The nurse compels the reader to weigh Medea’s suffering as more potent as she continues: “Their fine love’s grown sick, diseased, for Jason/ leaving his own children and my mistress/ is lying on a royal wedding bed” (22-24). These lines further the reader’s sympathy for Medea but also introduce Jason as the unjust cause of her suffering. Euripides employs Jason’s character as a stark contrast to the wounded Medea. The nurse describes Medea’s current state: “As for Medea/ that poor lady, in her disgrace, cries out/ repeating his oaths, recalling the great trust/ in that right hand with which he pledged his love/ She keeps calling to the gods to witness/ how Jason is repaying her favours” (26-31). As this lamentation continues, so does the description of the severity of Medea’s state. By describing Medea as disgraced and dishonored, Euripides also establishes a sense of injustice. Emphasis is placed on Medea’s anguish but more importantly on her betrayal. In addition, the lines read that Medea calls upon the gods for an explanation of the injustice of the situation. The described betrayal and Medea’s invocation to the gods make the need for retribution all the more pressing. Once Medea’s place as victim has been solidified, Euripides complicates the reader’s response further by developing Jason as the cruel source of her misery. Jason meets Medea with callous indifference: Now is not the first time I’ve observed/ how a harsh temper can make all things worse-/ impossibly so. It’s happened often” (524-526). Here Jason antagonizes Medea by disregarding her anger, an anger that was presented as justified at the start of the play. He continues, “Now you’re exiled for your stupid chatter./ Not that I care” (530-531). Jason continues to invalidate the hurt and betrayal that has left Medea so distraught. Since Euripides followed Medea’s hurt and betrayal with a compromising image of Jason, Medea’s thirst for vengeance simply becomes more and more justified.

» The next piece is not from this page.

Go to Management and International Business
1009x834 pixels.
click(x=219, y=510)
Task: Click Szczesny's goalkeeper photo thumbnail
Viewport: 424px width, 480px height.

The reader’s sympathy for Medea is brought into critical question when, at the play’s close, she kills her children and escapes with the help of the gods. Her final and most severe act of cruelty immediately creates a tension in readers. Euripides establishes Medea as deserving of our sympathy but grants her revenge in a most gruesome way. More importantly, her call to the gods for justice is seemingly answered when they help her flee at the play’s close. Euripides’ employment of sympathy, his characterization of Jason as uncaring, and Medea’s assistance from the gods would typically demonstrate that justice has been served. However, the sacrifice of Medea’s children undoubtedly strikes the reader as unforgivable. Euripides ultimately leaves the morality of Medea’s actions, as well as the intended moral compass for the play as a whole, up for debate.